Structure–transport correlations in Na11Sn2SbSe12 and its sulfide solid solutions
Erika P. Ramos,
Abdeljalil Assoud,
Laidong Zhou,
Abhinandan Shyamsunder,
Daniel Rettenwander,
Linda F. Nazar
Affiliations
Erika P. Ramos
Department of Chemistry and the Waterloo Institute for Nanotechnology, University of Waterloo, 200 University Ave. W, Waterloo, Ontario N2L 3G1, Canada
Abdeljalil Assoud
Department of Chemistry and the Waterloo Institute for Nanotechnology, University of Waterloo, 200 University Ave. W, Waterloo, Ontario N2L 3G1, Canada
Laidong Zhou
Department of Chemistry and the Waterloo Institute for Nanotechnology, University of Waterloo, 200 University Ave. W, Waterloo, Ontario N2L 3G1, Canada
Abhinandan Shyamsunder
Department of Chemistry and the Waterloo Institute for Nanotechnology, University of Waterloo, 200 University Ave. W, Waterloo, Ontario N2L 3G1, Canada
Daniel Rettenwander
Institute for Chemistry and Technology of Materials, Graz University of Technology (NAWI Graz), Stremayrgasse 9, 8010 Graz, Austria
Linda F. Nazar
Department of Chemistry and the Waterloo Institute for Nanotechnology, University of Waterloo, 200 University Ave. W, Waterloo, Ontario N2L 3G1, Canada
We report a new ion conductor—Na11Sn2SbSe12—as a possible candidate for a solid catholyte in composite cathodes for all-solid state Na-batteries, which exhibits a room temperature ionic conductivity of 0.15 ± 0.03 mS cm−1 and an activation energy of 0.39 ± 0.02 eV. The sulfide solid solutions of Na11Sn2SbSe12, namely, Na11Sn2SbS12−xSex (x = 1 and 6), were also investigated through a combination of Rietveld refinement against powder x-ray diffraction data and electrochemical impedance spectroscopy to reveal the complex structure–property relationships governing ion transport in this class of materials.

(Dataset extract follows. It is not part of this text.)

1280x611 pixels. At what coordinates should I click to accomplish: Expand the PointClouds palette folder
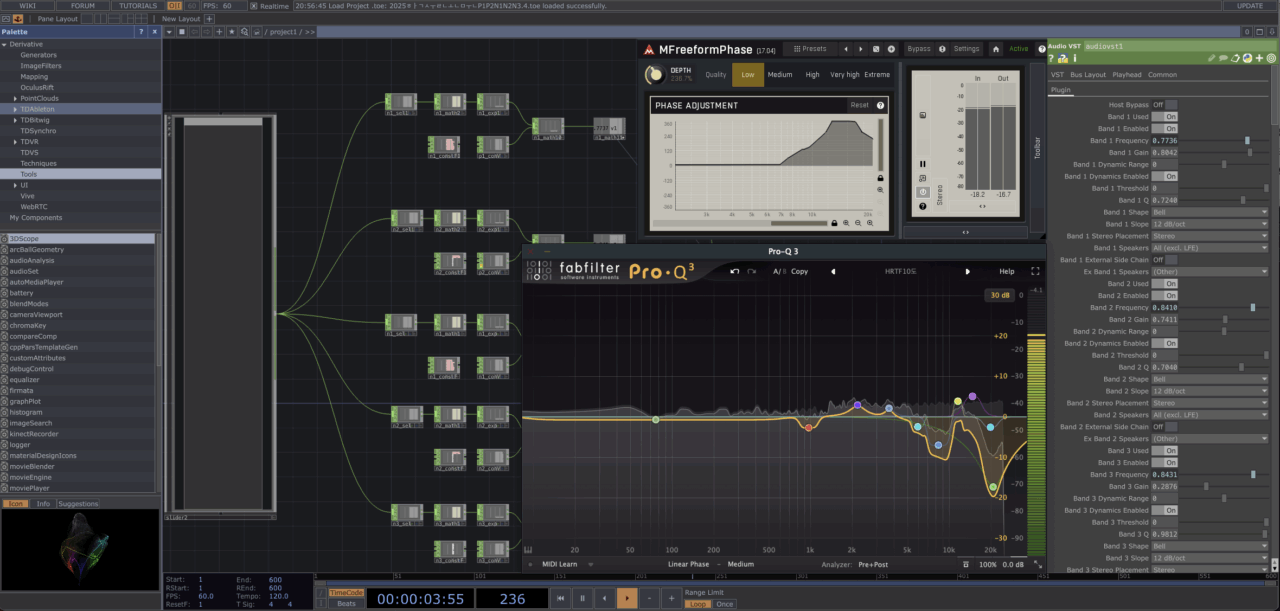(15, 99)
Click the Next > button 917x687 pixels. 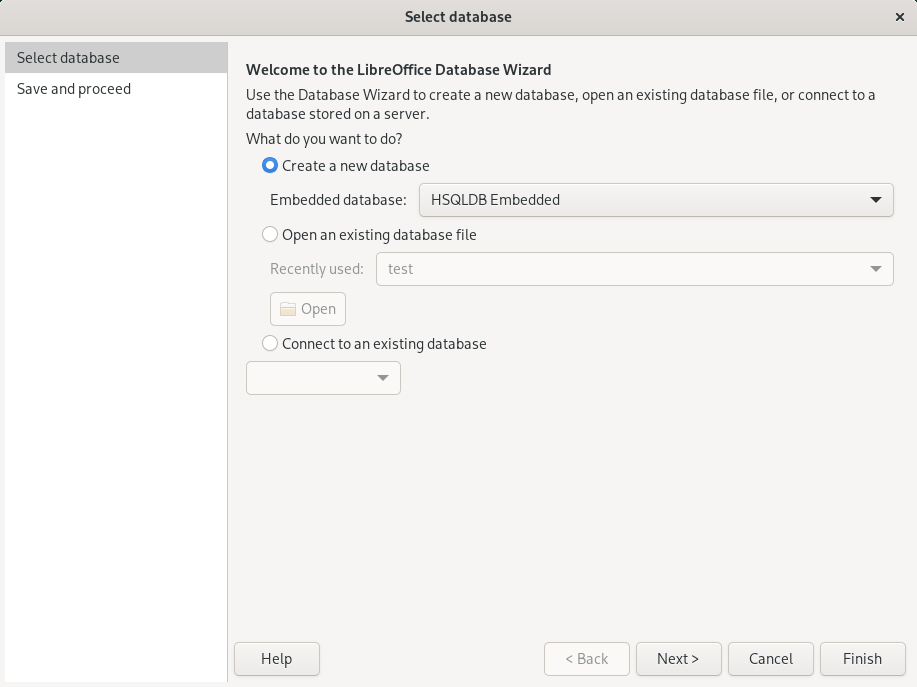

Meanwhile, broadening of the Na-ion diffusion pathways in Na11Sn2SbSe12 is expected to facilitate Na-ion transport compared to the sulfide-rich member of the solid solution, the opposite holds: increasing the Se fraction in Na11Sn2SbS12−xSex leads to a little change in the activation energy but a reduction in the ionic conductivity. We ascribe this to the lowering of the prefactor, σ0, in the Arrhenius relationship with increasing lattice “softening” as a function of higher Se content.